Mourners buried former chief rabbi of South Africa at Jerusalem's Har Hamenuhot cemetery Thursday.
By LARRY DERFNER, SAM SER
Hundreds of mourners gathered at Jerusalem's Har Hamenuhot cemetery Thursday morning to bury Cyril Harris, the former chief rabbi of South Africa whose body was flown from Cape Town after he died of cancer Tuesday.
Harris, credited by many with aiding the transition process in South Africa from apartheid to a free democracy, was a close friend of former South African president Nelson Mandela and one of the only people to speak at Mandela's inauguration in 1994.
In a statement, Mandela called Harris a friend and an "exceptional person." "In our memory he shall live on as a great South African patriot. In that difficult challenge of our transition and early democracy to pull and keep our country together he played a central role that will be remembered in our history," Mandela said.
Among those who came to pay their respects were former chief Sephardi rabbi Eliahu Bakshi-Doron and Rabbi Warren Goldstein, who succeeded Harris as chief rabbi of South Africa this year. Nearly everyone there was either a current or former South African.
In his eulogy, Harris's son, Rabbi Dr. Michael Harris of London, said the family advised Harris not to leave England for South Africa in 1988, when the racial struggle was raging. "But he felt that only on that big stage, at that historic moment, could he fulfill his mission," the younger Harris said.
He added that his father's spiritual approach was a rare combination of Jewish particularism and universalism. "There are many rabbis who love the Land of Israel, the Torah of Israel and the People of Israel but whose love stops there. And then there are some [Jews] who have great ideals but no love for Torah. My father had both. He was uncompromising in his Jewish way of life, but he felt that [the Jewish people's] love really needed to extend to all of humanity."

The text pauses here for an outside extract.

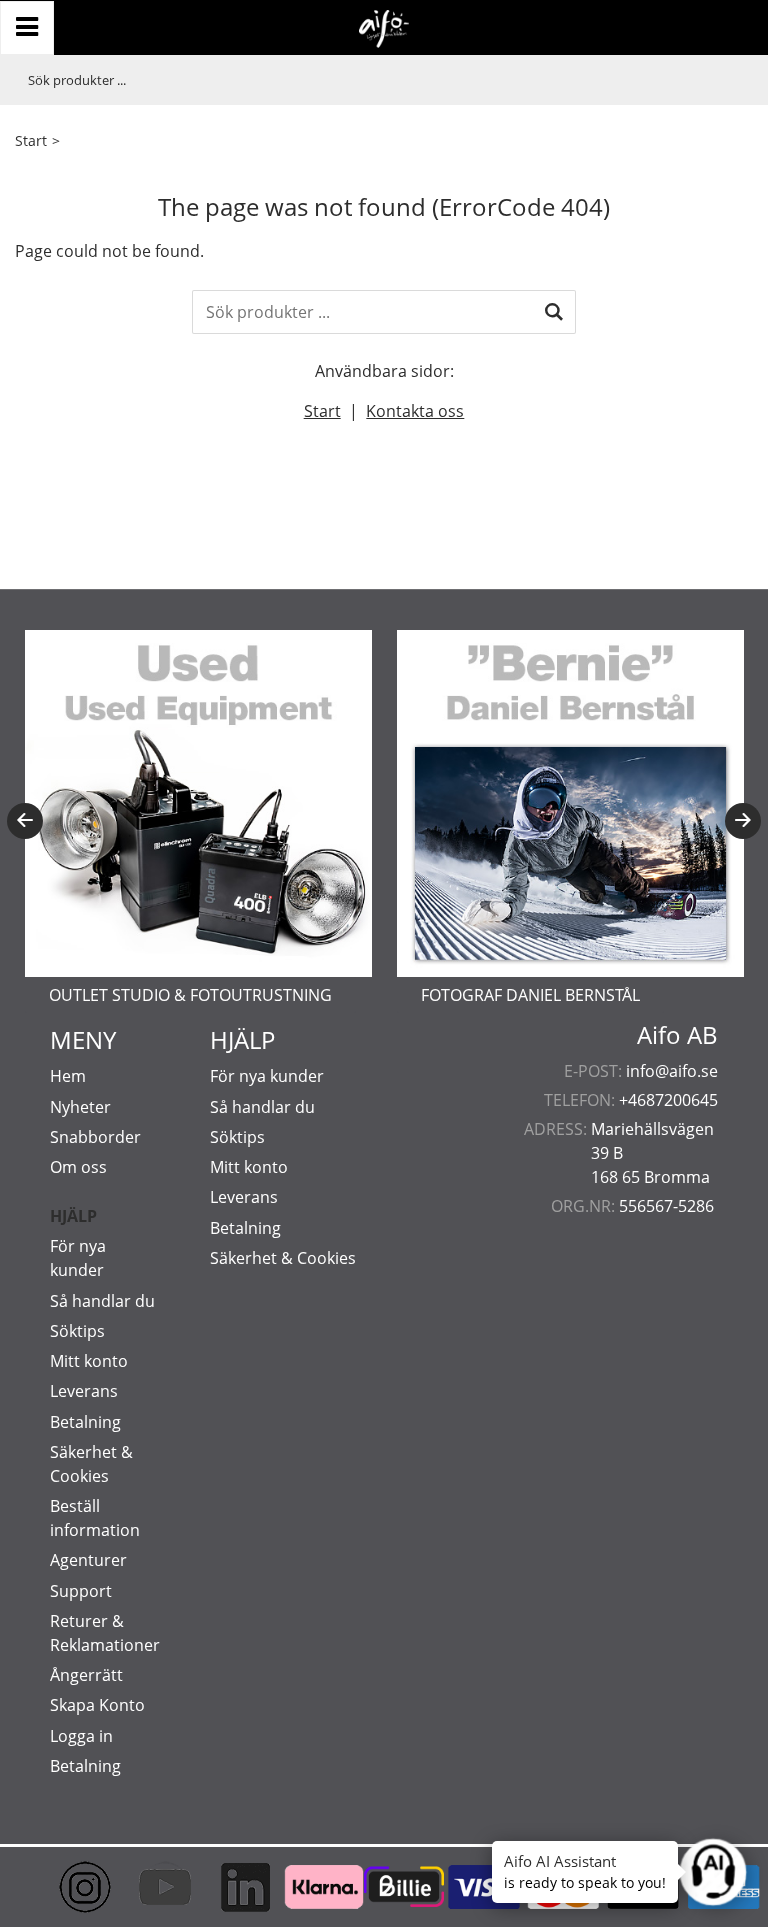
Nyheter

In his eulogy, South African Ambassador to Israel Fumi F. Gqiba said Harris's death "caused our young democratic state to weep," and that "a part of South Africa lies with him." In an interview later, Gqiba described Harris as "a prophet," calling him a bold and consistent voice against the old apartheid system. "He was a hero among the struggling masses, and he earned it," the ambassador said.
In his statement, South Africa's first black president Nelson Mandela expressed sympathy for Harris's "family and the entire Jewish community as they mourn the death of a husband, father and spiritual leader. We know that they will take solace from the sure knowledge that millions of others mourn and feel with them.
"We today remember a great spiritual leader, a man of exceptional humaneness, one who has made his mark in the social transformation of South Africa. And in African fashion we say: Hamba kahle, Cyril."
Hamba kahle means "go well," or "rest in peace."